Scandal-hit jet fuel supplier China Aviation Oil has offered to repay its creditors $220m (£117m) of the $550m it lost on trading in oil futures.
Chen Jiulin has been arrested by Singapore police
The firm said it hoped to pay $100m now and another $120m over eight years.
With assets of $200m and liabilities totalling $648m, it needs creditors' backing for the offer to avoid going into bankruptcy.
The trading scandal is the biggest to hit Singapore since the $1.2bn collapse of Barings Bank in 1995.
Chen Jiulin, chief executive of China Aviation Oil (CAO), was arrested by at Changi Airport by Singapore police on 8 December.
He was returning from China, where he had headed when CAO announced its trading debacle in late-November.
The firm had been betting heavily on a fall in the price of oil during October, but prices rose sharply instead.
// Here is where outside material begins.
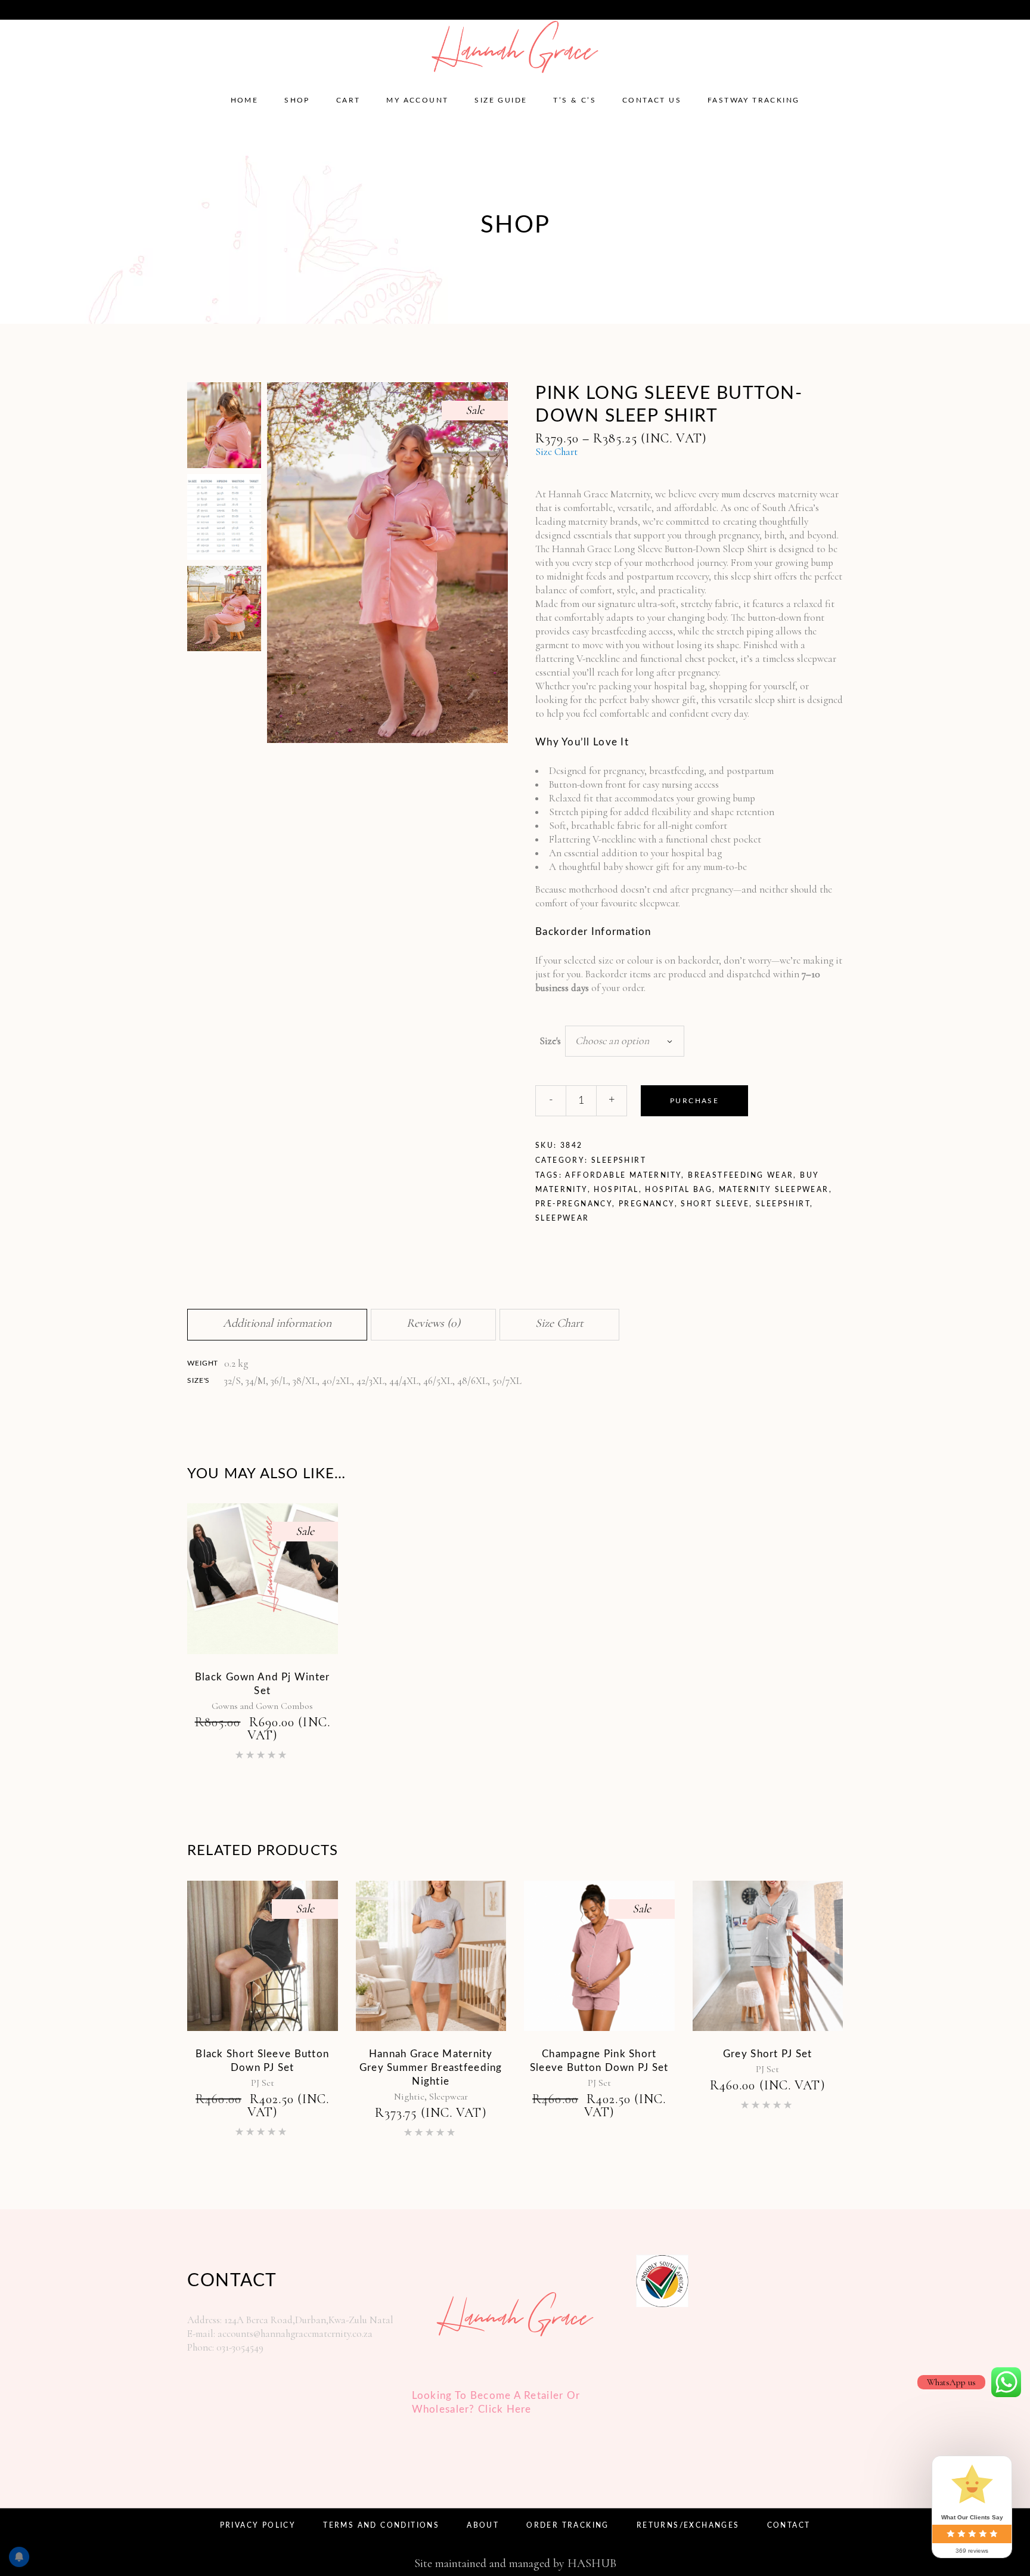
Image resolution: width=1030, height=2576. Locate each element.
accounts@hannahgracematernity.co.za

Among the creditors whose backing CAO needs for its restructuring plan are banking giants such as Barclay's Capital and Sumitomo Mitsui, as well as South Korean firm SK Energy.
Of the immediate payment, the firm - China's biggest jet fuel supplier - said it would be paying $30m out of its own resources.
The rest would come from its parent company, China Aviation Oil Holding Company in Beijing.
The holding company, owned by the Chinese government, holds most of CAO's Singapore-listed shares.
It cut its holding from 75% to 60% on 20 October.